Direct measurements aim to collect all information to specify the contact graph and possibly also the rate vectors. The viral contact network is in some way related to human mobility patterns, that can be deduced from traffic measurements, mobile wireless network, potential apps (bluetooth range) or sensors. In simple terms, the infection probability between two nodes (regions) in a network is supposed to be proportional with the number of people that travels between them. The amount of different transportation modes (trains, airplane, ship, car, bike, etc.) clearly plays a role. It is precisely our globally interconnected world that has caused the rapid spread of COVID-19.

The current scientific challenge lies in data fusion, the artful combination of several different measurement techniques to construct an accurate duplet (rate vectors and contact graph). Again, once the duplet is known, we can control the spread of COVID-19.

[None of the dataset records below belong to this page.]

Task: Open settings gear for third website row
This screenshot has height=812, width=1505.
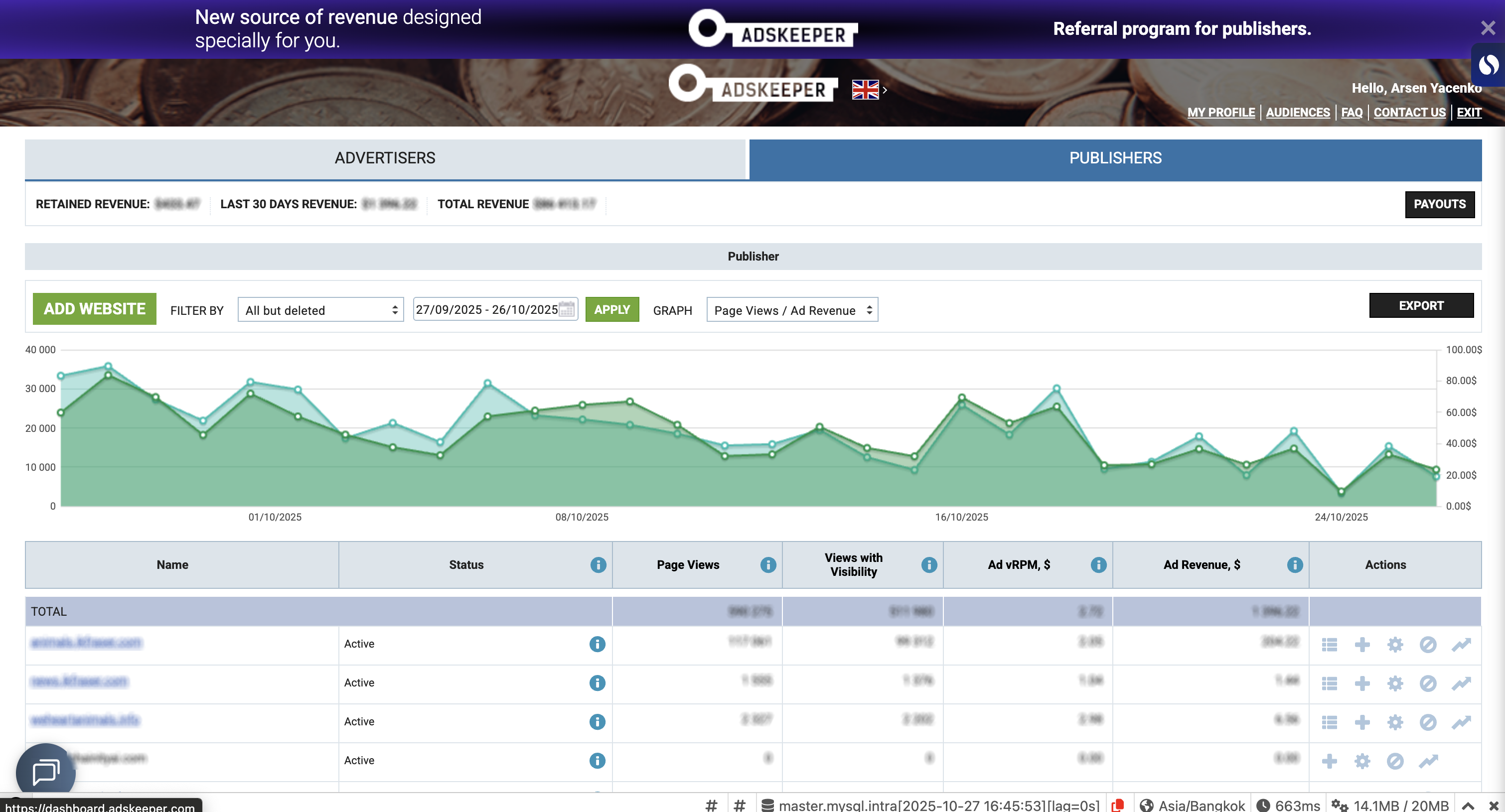Action: click(1394, 722)
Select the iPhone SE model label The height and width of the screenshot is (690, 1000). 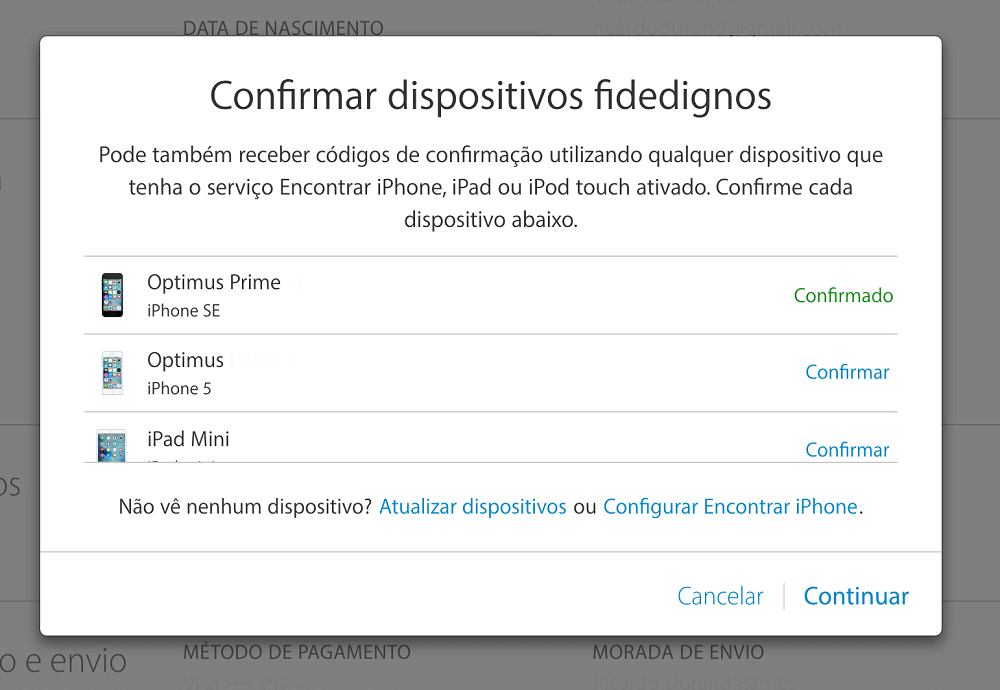pos(184,311)
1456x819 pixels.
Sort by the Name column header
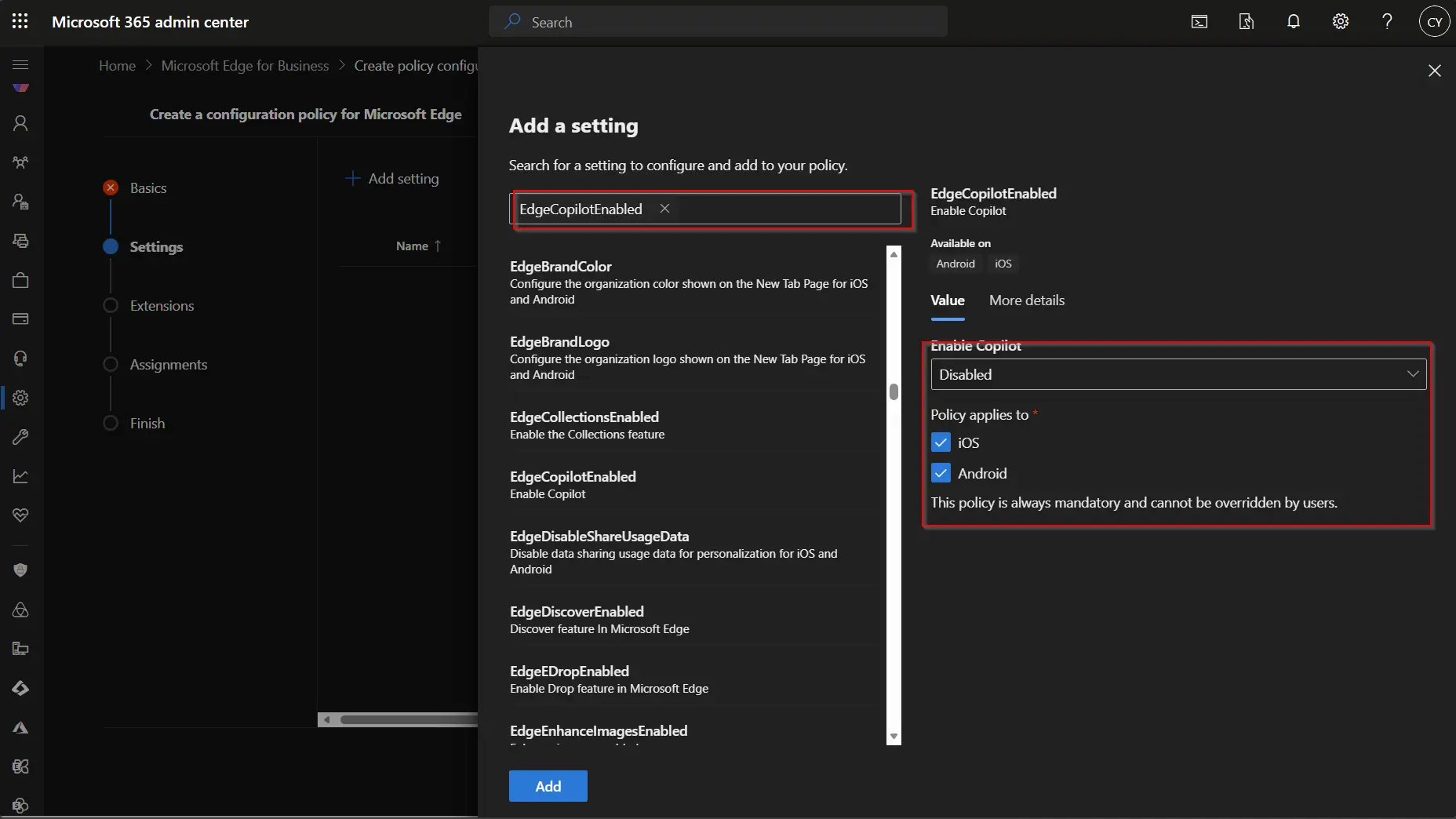pos(412,246)
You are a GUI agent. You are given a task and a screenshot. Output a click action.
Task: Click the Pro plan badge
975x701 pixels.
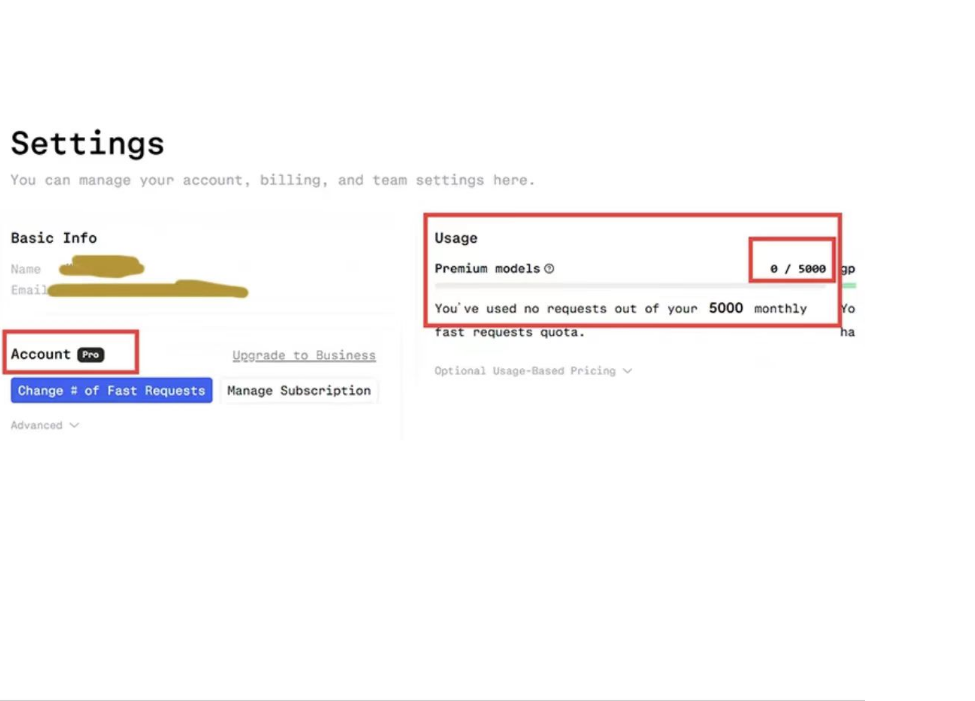tap(91, 355)
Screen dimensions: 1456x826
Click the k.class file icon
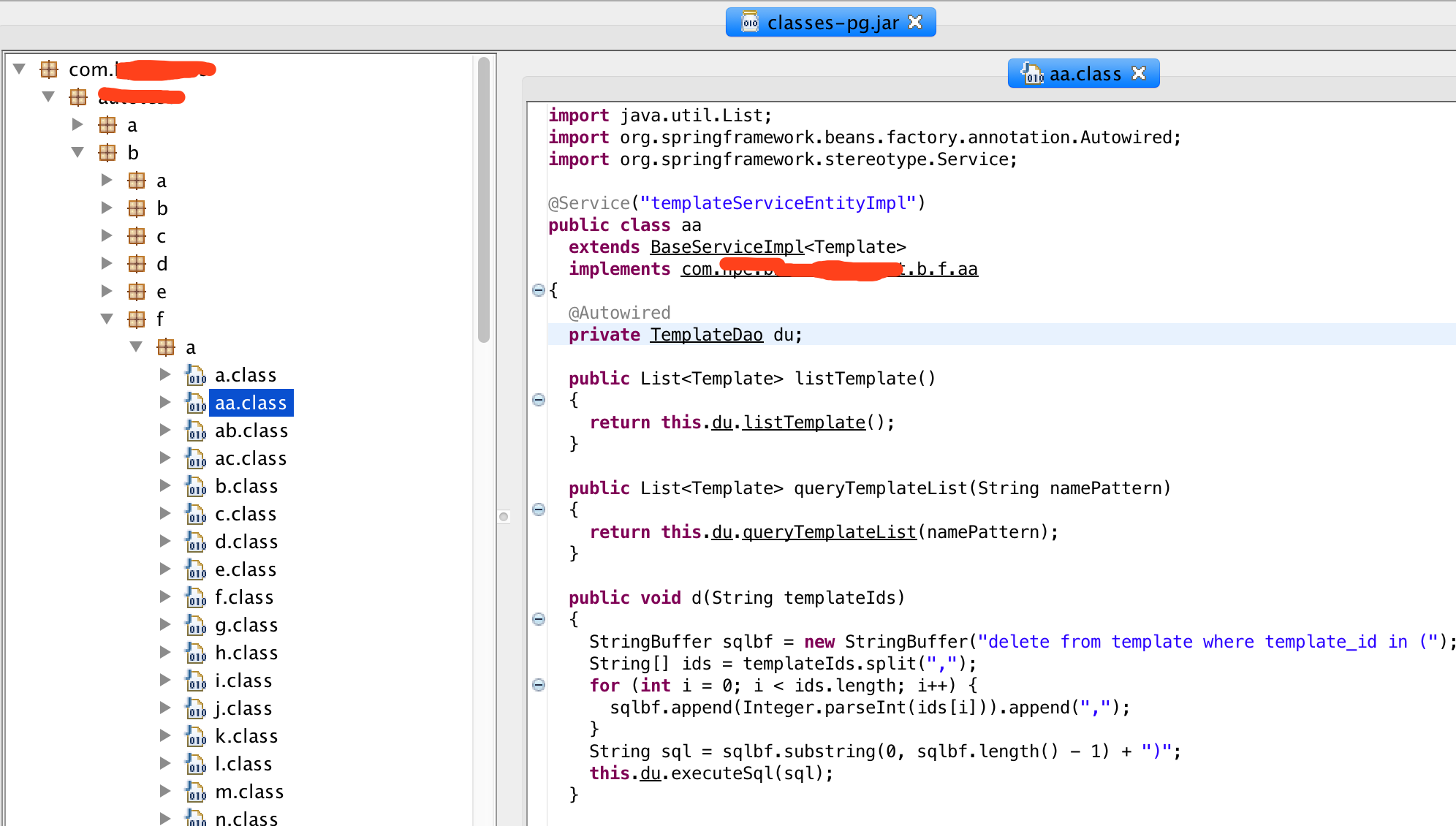point(195,735)
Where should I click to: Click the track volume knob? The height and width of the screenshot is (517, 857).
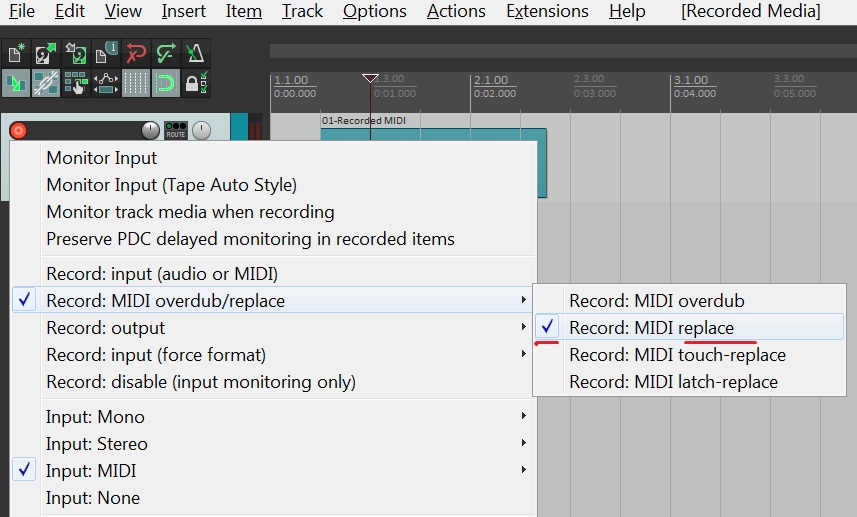click(150, 130)
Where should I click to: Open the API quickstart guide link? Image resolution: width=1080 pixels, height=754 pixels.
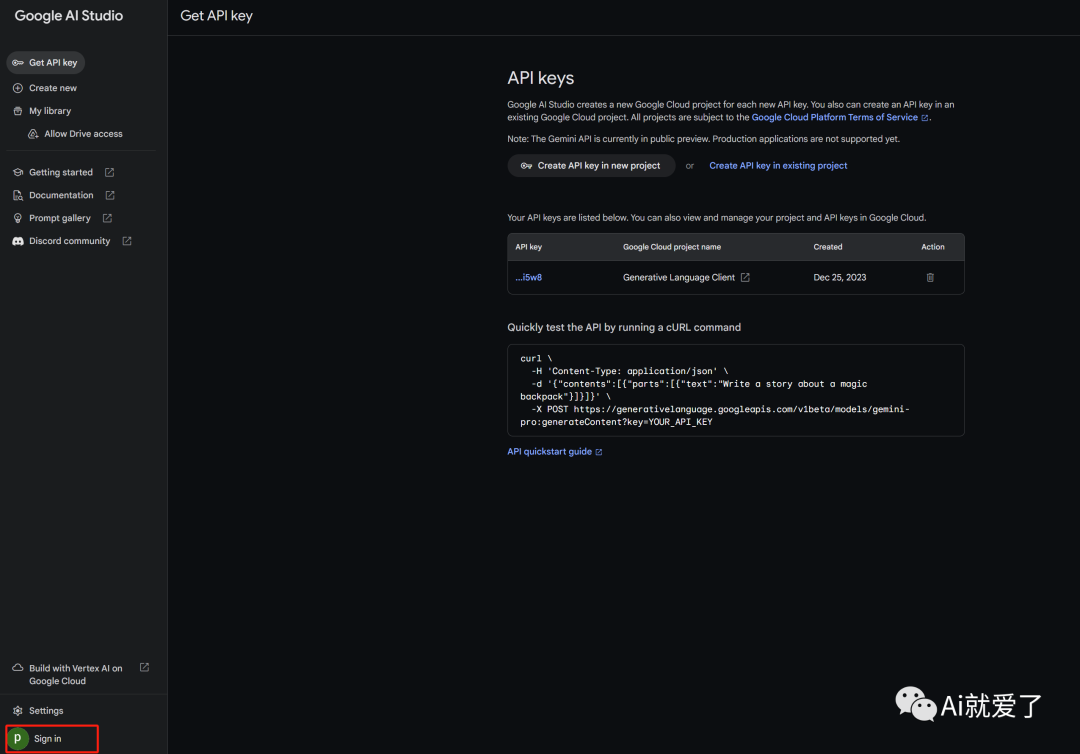point(550,452)
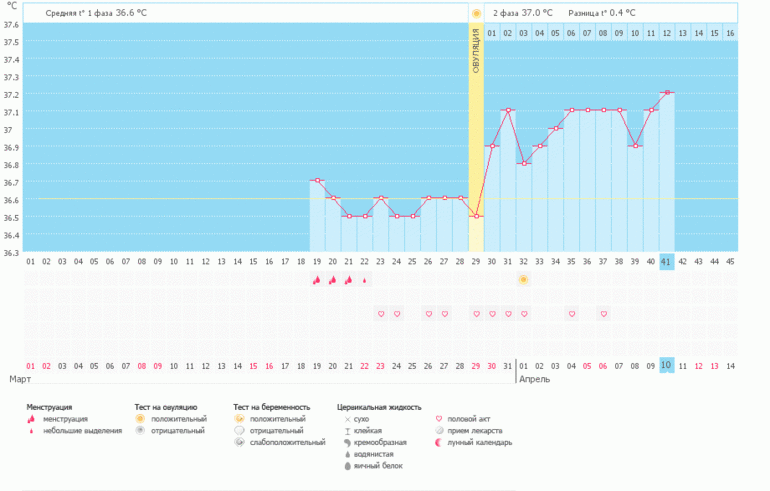This screenshot has height=491, width=770.
Task: Click intercourse heart icon on cycle day 37
Action: pos(604,314)
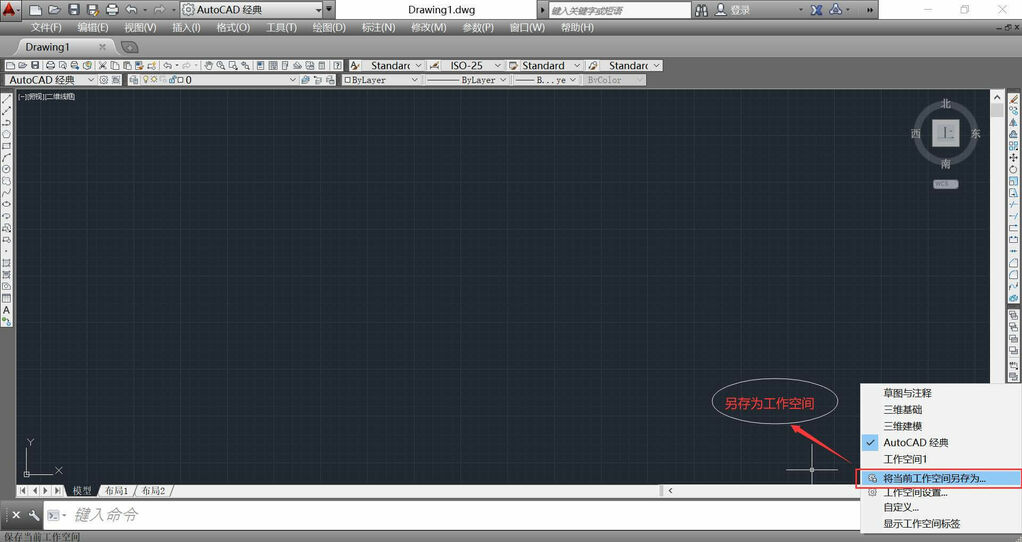Viewport: 1022px width, 542px height.
Task: Select the Pan hand tool in standard toolbar
Action: [x=208, y=66]
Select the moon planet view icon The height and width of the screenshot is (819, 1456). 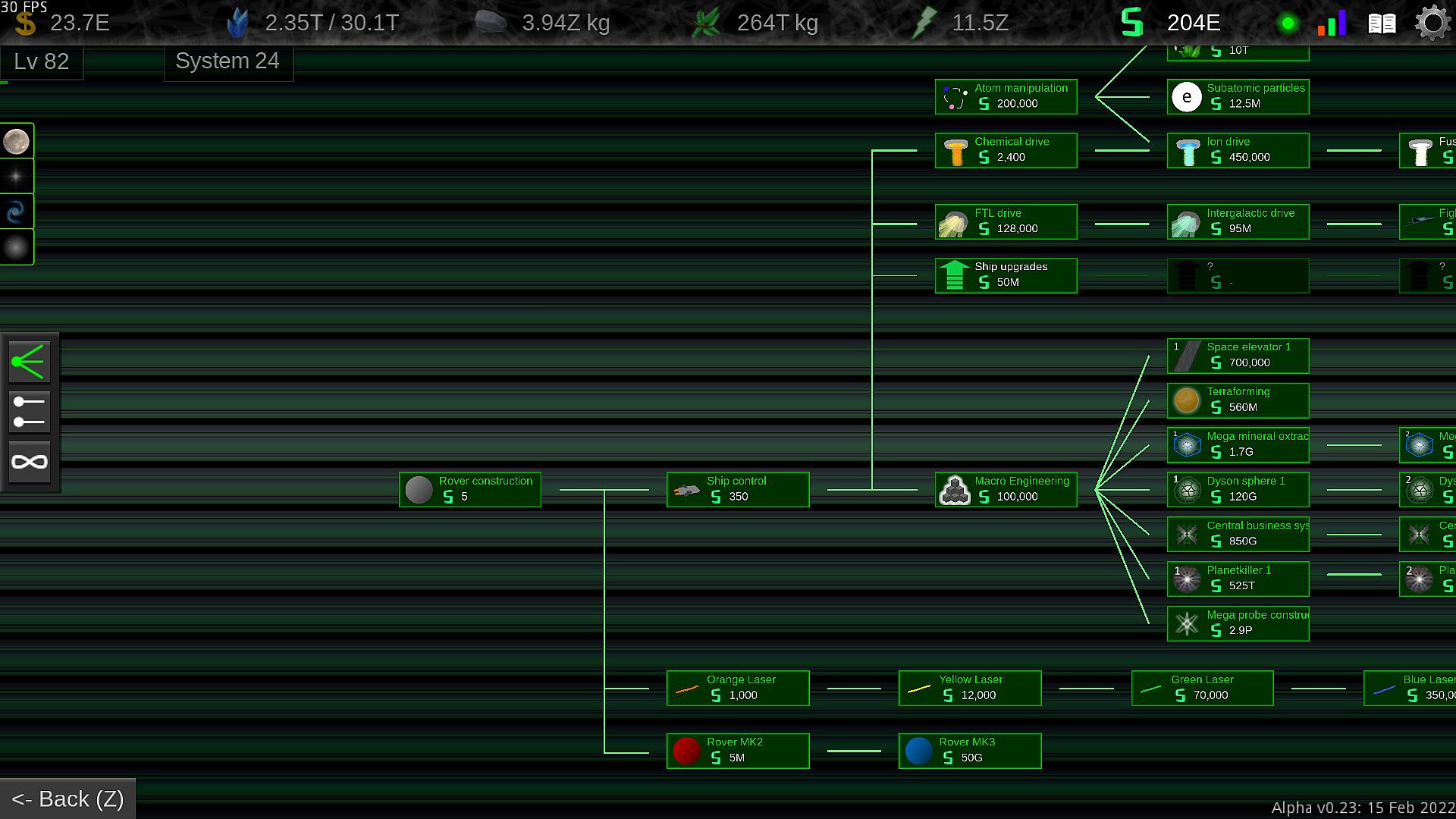tap(17, 141)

**Models to simulate exit strategies**

Exit strategies describe the relaxation from the current intelligent lockdown condition. Typically, each exit strategy will contain two aspects:

- the type of measure that is relaxed (e.g. public gatherings, school closures, shop closures, social distancing, mobility restrictions and employment restrictions)
- the extent to which people will comply to these measures. See for example the work of Niek Mouter.

Each exit strategy also has a temporal and a spatial dimension: in what time window is a specific measure operational and in what region?

**Trial and error**

Currently, optimal exit strategies are not known. Most governments take actions based on partial information and apply a trial-and-error approach: if some quarantine measure is relaxed, then the effect on the number of new infections is closely monitored. If some level is exceeded, the quarantine measure will be again imposed. At the moment, given the rather serious lack in measured data, trial and error seems to be only way. To date, all exit strategies are also regionally based with each country taking their own decisions.

Nevertheless, many groups are investigating exit strategies (example). A first step may consist of structuring or grouping relevant exit strategies. At TU Delft we are working on a taxonomy of exit strategies, including:

- regional measures
- periodic lockdown and partial working week
- age-based relaxation
- sector-based relaxation
- systematic virus extinction (longer quarantining and developing of vaccines).

**Evaluation and optimisation**

A second step will be to try and ‘epidemically’ evaluate the most promising exit strategies by computing the effect of an exit strategy on the infection probability of each node in the network. In particular, one row in the infection probability contact matrix corresponds to the infection probabilities of one region in its interactions with all other regions. If we change the entries of one row in the infection probability contact matrix due to a certain governmental measure in an exit strategy, we can compute the effect of that measure on the entire network. We believe that this network science approach is unique over all currently available models that focus on one region only, without considering the interactions with neighbouring regions.

The third step will be to choose the strategy that optimizes epidemic suppression together with other evaluation criteria (economic, social/psychological, enforcement, etc.).

## Prof. Piet Van Mieghem

Professor Piet Van Mieghem specialises in complex networks. Ten years ago, he started to study digital viruses that enter our networks via e-mails or system errors. Now Van Mieghem is shifting the focus from a digital to a biological virus, because, the basic mathematical models that underlie it are actually the same. At the request of RIVM, he is conducting research into the dissemination of COVID-19 using the Network Inference-based Prediction Algorithm (NIPA). He is also contributing his knowledge of network recovery in the wake earthquakes, floods and terrorist attacks to the development of a Dutch exit strategy.